[Records for this task Boundary: Start]

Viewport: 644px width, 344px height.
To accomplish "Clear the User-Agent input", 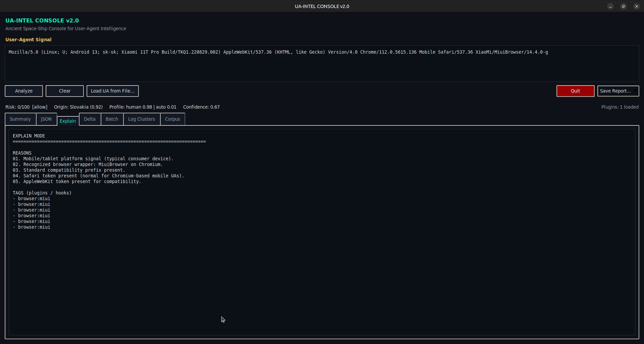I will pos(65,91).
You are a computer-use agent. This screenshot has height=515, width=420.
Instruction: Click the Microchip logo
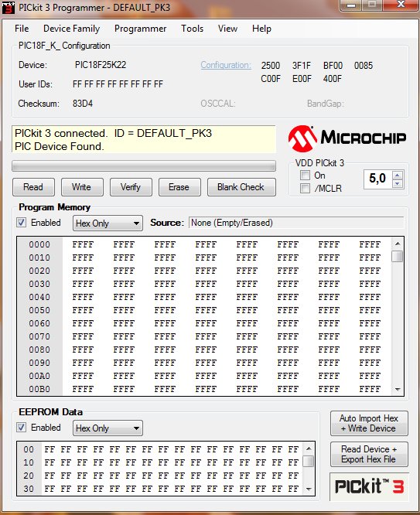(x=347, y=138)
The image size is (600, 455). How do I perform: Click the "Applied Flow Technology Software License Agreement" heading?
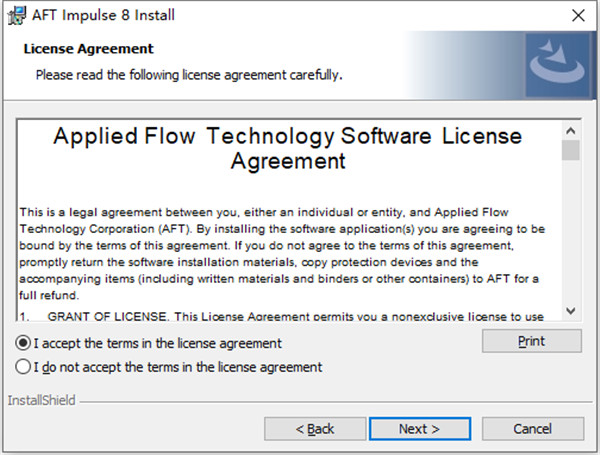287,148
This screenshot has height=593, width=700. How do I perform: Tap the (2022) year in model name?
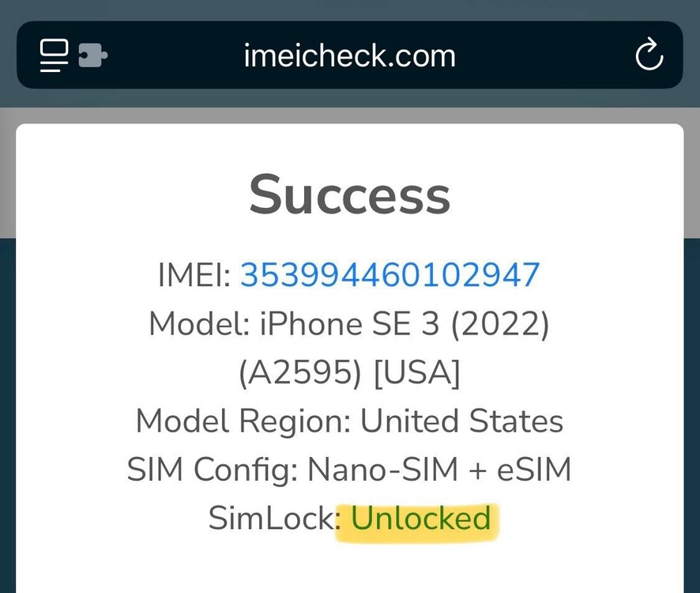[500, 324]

[Records for this task Boundary: End]
[Records for this task Boundary: Start]

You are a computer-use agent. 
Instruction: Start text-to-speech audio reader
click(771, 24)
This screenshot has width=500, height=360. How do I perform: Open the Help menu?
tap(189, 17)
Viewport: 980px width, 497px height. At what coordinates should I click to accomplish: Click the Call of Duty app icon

[Records for this task Boundary: End]

▸ **Task objective**: Track down every line of the material containing the string "Viewport", and copy it.

▸ **Response area**:
Viewport: 644px width, 344px height.
Viewport: 980px width, 497px height. At what coordinates should I click to accomplish: Click the Call of Duty app icon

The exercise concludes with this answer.